* TEXT SECTION
╭──

Poor digestion can be very uncomfortable and leave you feeling heavy, bloated and even sick. The good news is that certain foods and drinks have different effects on digestion, so by choosing foods that aid the process and avoiding those which can cause discomfort, you can help digestion as much as possible.
Everybody is different when it comes to how the digestive system functions, and certain foods and drinks which cause no problem for some people can be triggers for others.
Here are listed some common ways to help digestion, but be aware that they may not work for everyone and trial and error is the best way to identify foods that disrupt your digestion.
Eat plenty of fibre
Fibre keeps the gut healthy by ensuring everything flows through nicely, preventing constipation and uncomfortable digestion issues. There are two main types of fibre that are important for a healthy gut and good digestion.
The first is soluble fibre which dissolves in water and forms a gel like substance which slows down digestion. This delays stomach emptying and helps you stay fuller for longer, which is important for weight loss. Good sources of soluble fibre include oatmeal, lentils, apples, oranges, peats, nuts, strawberries, beans, carrots and celery.
Perhaps even more important for good gut function is insoluble fibre, which has a laxative effect and prevents constipation, speeding up the passage of food and waste in the digestive system. These are commonly found in whole wheat, whole grains, wheat bran, seeds, nuts, couscous, most vegetables and fruit. Ideally a combination of these two types of fibre will keep digestion working optimally.
Water and other fluids help to soften stools and keep food and waste moving through the digestive system smoothly. Drinking plenty of fluids is particularly important if you have a high fibre intake as lots of fibre without fluid to help it do its job tends to result in constipation.
Avoid very fatty foods
For some people high fat foods can be difficult to digest and cause discomfort. Sometimes avoiding fatty fried foods can be a good way to avoid this, so try to choose low fat cooking methods and reduced fat versions of products such as milk.
Steer clear of spicy options
Spicy and hot foods are another common trigger of digestive discomfort. Strong spices such as chilli as wells as milder flavours such as garlic and onion can often cause heartburn, diarrhoea and stomach pain, especially if you are not used to them.
This is not the case for everyone though, and many people have no problem digesting these types of food.
Probiotics are the good bacteria that exist naturally in our guts and help to keep it healthy and working as it should. Sometimes this supply can get depleted, especially with some types of medication such as antibiotics.
People on these types of medications, or those with regular digestive issues such as irritable bowel syndrome may benefit from taking probiotics in the form of supplements or in an enriched food such as yogurt or a probiotic drink.
Don’t expect immediate results though; it can take up to four weeks of taking probiotics regularly before any result is seen.

╰──

* PROVIDED DATA
╭──

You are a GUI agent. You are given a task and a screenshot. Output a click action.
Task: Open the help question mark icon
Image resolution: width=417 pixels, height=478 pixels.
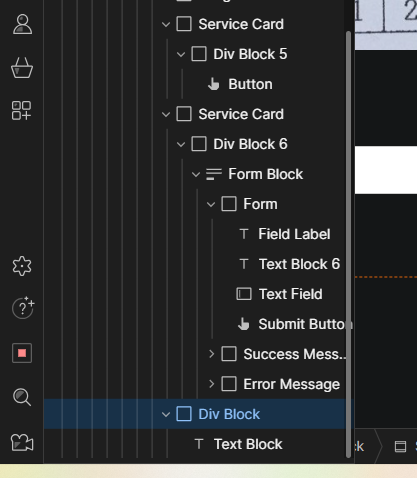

╰──

* EXERCISE SET
A: Decide whether each statement below agrees with the digestion text, answering yes or no and quoting the words of the text that settle it. (i) Soluble fibre speeds up digestion. (ii) Garlic and onion can bring on heartburn. (iii) Probiotics can take as long as four weeks to show any result.
B: Carry the digestion text forward, beginning after its final sentence.

* EXPECTED OUTPUTS
A:
(i) No: "forms a gel like substance which slows down digestion"
(ii) Yes: "milder flavours such as garlic and onion can often cause heartburn"
(iii) Yes: "it can take up to four weeks of taking probiotics regularly before any result is seen"

B:
Avoid carbonated drinks
Carbonated drinks filled with gas are only adding extra gas to your system, which can lead to indigestion, bloating and heart burn. Some of these drinks are also quite acidic which can upset the balance of the stomach and cause discomfort.
Artificially sweetened beverages also often have a laxative type effect due to the replacements used instead of sugar.
Be aware of personal triggers
No two people are exactly the same when it comes to the digestive system and it is common for people to have individual triggers that do not affect others. If you have problems with a specific food regularly, avoid this food in the future.
If it is a food or food component such as wheat products, lactose or fructose, it is a good idea to see a doctor or dietician, as it is possible food intolerance exists. Frequent digestive issues should always be investigated by a health professional as an underlying condition such as IBS, Celiac disease or lactose intolerance need to be ruled out.
Cut back on caffeine
Caffeinated beverages such as coffee, tea, energy drinks and sodas can have a negative effect on the digestive system. They tend to raise the acid content of the stomach, which can lead to acid reflux, or heartburn. If this is a problem for you, stick to more neutral options such as water, milk, and herbal tea.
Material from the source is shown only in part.